What the task asks:
An exact transcription of each entry below is required, without any pictures.

(Data for review Opens)

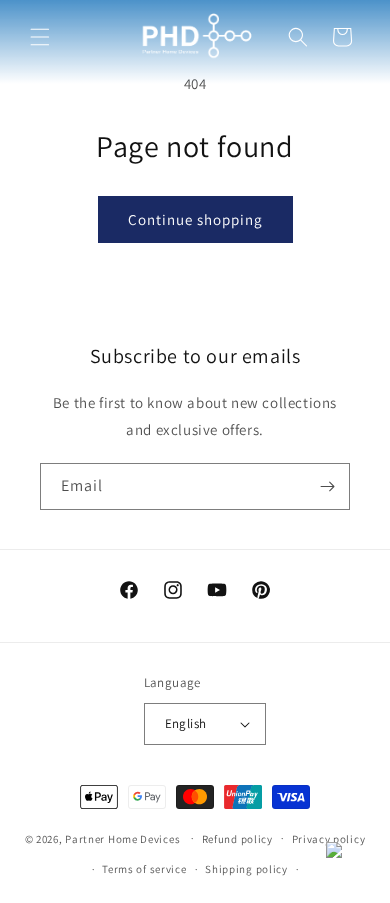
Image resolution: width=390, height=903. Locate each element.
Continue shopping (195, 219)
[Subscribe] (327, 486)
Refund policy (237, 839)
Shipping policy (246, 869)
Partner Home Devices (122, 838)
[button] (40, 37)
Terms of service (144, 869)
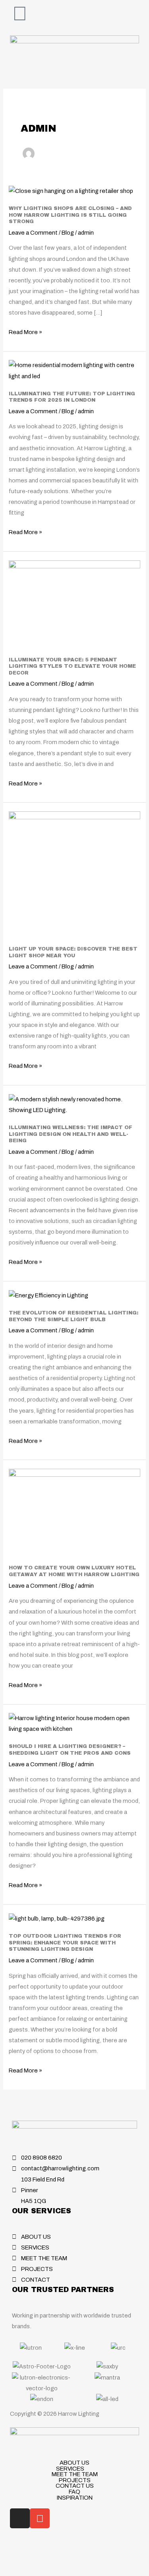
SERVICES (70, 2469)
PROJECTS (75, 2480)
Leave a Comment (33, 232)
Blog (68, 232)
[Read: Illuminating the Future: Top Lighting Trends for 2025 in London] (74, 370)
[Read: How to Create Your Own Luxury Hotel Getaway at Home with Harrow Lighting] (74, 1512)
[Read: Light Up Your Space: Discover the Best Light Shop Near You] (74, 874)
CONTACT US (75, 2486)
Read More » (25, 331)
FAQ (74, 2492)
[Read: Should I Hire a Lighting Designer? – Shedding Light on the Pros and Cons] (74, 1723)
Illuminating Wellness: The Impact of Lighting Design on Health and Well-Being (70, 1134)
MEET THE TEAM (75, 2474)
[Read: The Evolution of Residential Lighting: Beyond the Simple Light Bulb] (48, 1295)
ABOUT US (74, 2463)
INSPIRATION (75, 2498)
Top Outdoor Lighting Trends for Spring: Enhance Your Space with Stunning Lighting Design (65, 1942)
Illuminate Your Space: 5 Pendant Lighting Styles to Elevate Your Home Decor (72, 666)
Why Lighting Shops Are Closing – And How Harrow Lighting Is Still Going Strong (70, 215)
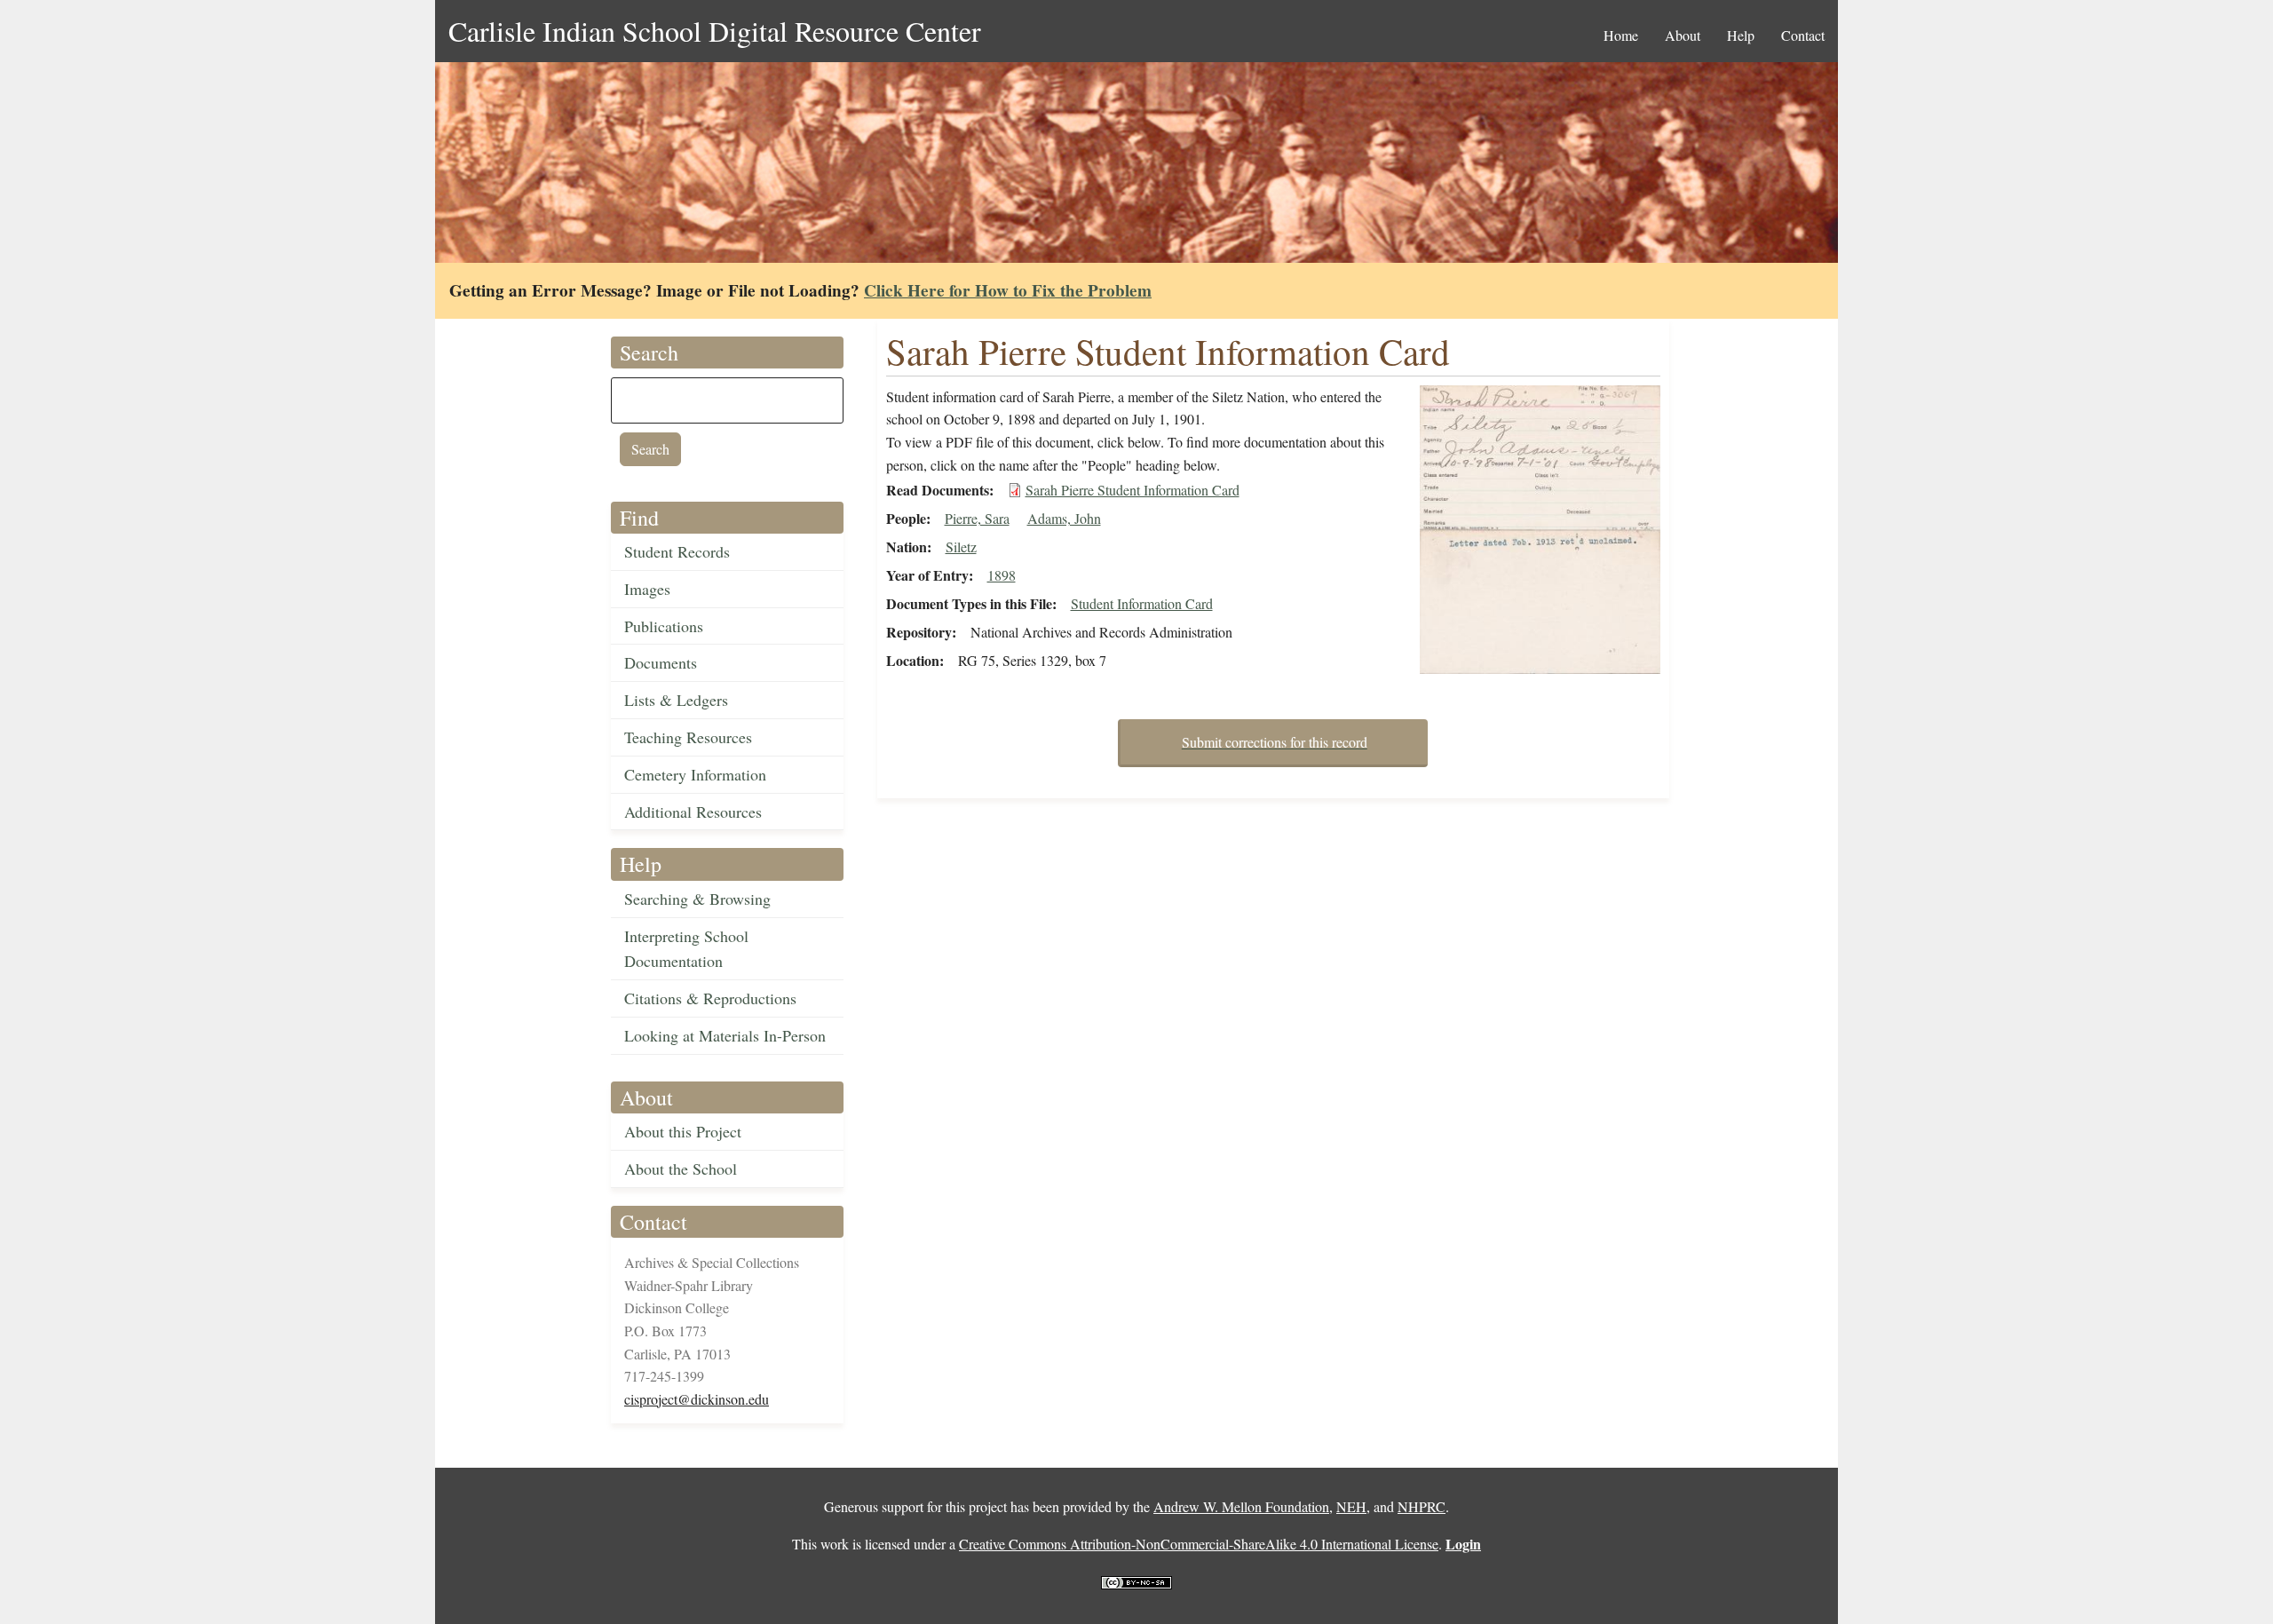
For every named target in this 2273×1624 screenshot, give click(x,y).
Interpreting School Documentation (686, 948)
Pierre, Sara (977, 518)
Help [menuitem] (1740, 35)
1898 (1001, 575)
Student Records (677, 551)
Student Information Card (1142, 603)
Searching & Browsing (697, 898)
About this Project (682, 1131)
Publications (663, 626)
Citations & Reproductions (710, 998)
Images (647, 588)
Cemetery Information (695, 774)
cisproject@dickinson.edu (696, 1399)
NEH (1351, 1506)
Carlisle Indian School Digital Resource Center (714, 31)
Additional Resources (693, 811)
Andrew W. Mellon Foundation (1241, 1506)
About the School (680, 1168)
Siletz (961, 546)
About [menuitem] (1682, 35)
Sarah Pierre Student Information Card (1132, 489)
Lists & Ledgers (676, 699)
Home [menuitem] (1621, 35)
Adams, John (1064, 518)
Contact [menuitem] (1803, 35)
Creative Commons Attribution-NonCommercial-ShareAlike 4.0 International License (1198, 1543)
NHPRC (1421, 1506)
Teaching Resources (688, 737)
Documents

(Data for review Closes)

Answer for this exercise:
Image resolution: width=390, height=903. Locate each element.
Continue shopping (195, 219)
[Subscribe] (327, 486)
Refund policy (237, 839)
Shipping policy (246, 869)
Partner Home Devices (122, 838)
[button] (40, 37)
Terms of service (144, 869)
SERVICES (70, 2469)
PROJECTS (75, 2480)
Leave a Comment (33, 232)
Blog (68, 232)
[Read: Illuminating the Future: Top Lighting Trends for 2025 in London] (74, 370)
[Read: How to Create Your Own Luxury Hotel Getaway at Home with Harrow Lighting] (74, 1512)
[Read: Light Up Your Space: Discover the Best Light Shop Near You] (74, 874)
CONTACT US (75, 2486)
Read More » (25, 331)
FAQ (74, 2492)
[Read: Should I Hire a Lighting Designer? – Shedding Light on the Pros and Cons] (74, 1723)
Illuminating Wellness: The Impact of Lighting Design on Health and Well-Being (70, 1134)
MEET THE TEAM (75, 2474)
[Read: The Evolution of Residential Lighting: Beyond the Simple Light Bulb] (48, 1295)
ABOUT US (74, 2463)
INSPIRATION (75, 2498)
Top Outdoor Lighting Trends for Spring: Enhance Your Space with Stunning Lighting Design (65, 1942)
Illuminate Your Space: 5 Pendant Lighting Styles to Elevate Your Home Decor (72, 666)
Why Lighting Shops Are Closing – And How Harrow Lighting Is Still Going Strong (70, 215)
For every named target in this 2273×1624 screenshot, give click(x,y).
Interpreting School Documentation (686, 948)
Pierre, Sara (977, 518)
Help [menuitem] (1740, 35)
1898 (1001, 575)
Student Records (677, 551)
Student Information Card (1142, 603)
Searching & Browsing (697, 898)
About this Project (682, 1131)
Publications (663, 626)
Citations & Reproductions (710, 998)
Images (647, 588)
Cemetery Information (695, 774)
cisproject@dickinson.edu (696, 1399)
NEH (1351, 1506)
Carlisle Indian School Digital Resource Center (714, 31)
Additional Resources (693, 811)
Andrew W. Mellon Foundation (1241, 1506)
About the School (680, 1168)
Siletz (961, 546)
About [menuitem] (1682, 35)
Sarah Pierre Student Information Card (1132, 489)
Lists & Ledgers (676, 699)
Home [menuitem] (1621, 35)
Adams, John (1064, 518)
Contact [menuitem] (1803, 35)
Creative Commons Attribution-NonCommercial-ShareAlike 4.0 International License (1198, 1543)
NHPRC (1421, 1506)
Teaching Resources (688, 737)
Documents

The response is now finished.